Okla. Lottery Commission struggles to meet its 35% profit requirement

Sep 19, 2007, 4:34 pm (Post a comment)

Oklahoma Lottery

As a result of the finance and audit committee's dreary budget forecasts for fiscal year 2008, the Oklahoma Lottery Commission is planning to trim costs and attempt to get a key statutory requirement of the commission eliminated.

The board plans to try to amend out a requirement that the Lottery Commission post a 35-percent profit in their third year of operations.

The board said they are doing all they can to trim operating costs without cutting current staff and advertising expenditures, including moving offices upstairs in their current building and turning the first floor into rental space, and opting not to refill four vacant staff positions.

"I hate to say this with staff in the room ... but we might have to reduce staff. Any way you look at it, it's not a pretty picture," Executive Director James Scroggins said in explanation of the finance committee's predictions that ticket revenues will remain stagnant through fiscal year 2010 at about $208.2 million.

He added that the commission operates with the smallest staff when compared to surrounding states' lotteries with comparable populations.

The commission met the required 30-percent profitability benchmarks in its first two years, posting 33.6 percent in 2006 and 32.2 percent in 2007, yet the board doubted it could raise sales beyond the current average of $4 million a week.

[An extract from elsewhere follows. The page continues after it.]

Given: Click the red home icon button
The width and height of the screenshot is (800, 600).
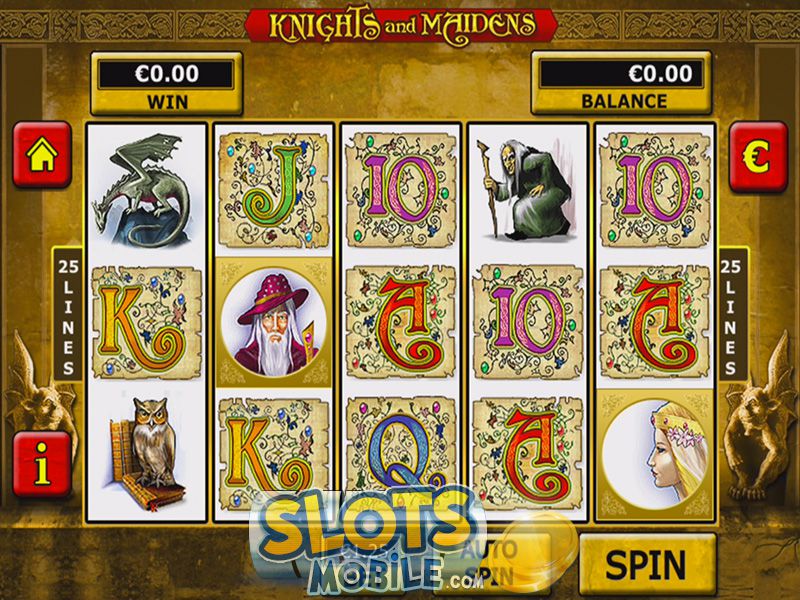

The board then discussed ways its revenues could be improved and why it wasn't keeping with regional lottery averages.

Scroggins said the profitability mandates greatly hinder the commission's ability to maximize proceeds for education, and listed other reasons gross revenues are not expected to increase, including low payouts, competition with tribal gaming and casinos, quasi-legal and illegal gaming, and restrictions on game types allowed and retailers allowed to participate by location.

"I'm not saying tribal gaming shouldn't be here ...but tribal gaming is playing by different rules," he said. "It's not a very level playing field for us."

Oklahoma's 53.5-percent scratch prize payout percentage is 10 points behind other state lottery payouts with comparable populations, such as Missouri, Louisiana, Connecticut, and Kentucky. These and other states averaged a scratch-game payout of 63.5 percent, and had an average profit/sales percentage of 28.6, far below Oklahoma's mandated 35 percent.

Only Louisiana operates with such a mandate, yet it has higher payouts and higher profits.

When discussing how game-type restrictions hurt profits, Scroggins said adding video lottery, keno, and pull-tabs games could increase revenues by $45.7 million if Oklahoma only made the lowest annual per capita rate achieved by other states.

Scroggins, who has been running state lotteries for 30 years now, said that increasing payouts on scratch games increases sales.

"People play to win. The more they win the more inclined they are to play, " he explained.

The commission also hopes the addition of its lottery game show will also boost sales. It begins taping this week and will air beginning Oct. 13 in Oklahoma City on the CW Saturdays at 6 p.m. and in Tulsa on Cox Channel 3 Mondays at 2:30 p.m. and Wednesdays at 6:30 p.m. Contestants will be able to win prizes up to $8,000 in preliminary rounds and up to $50,000 in the championship.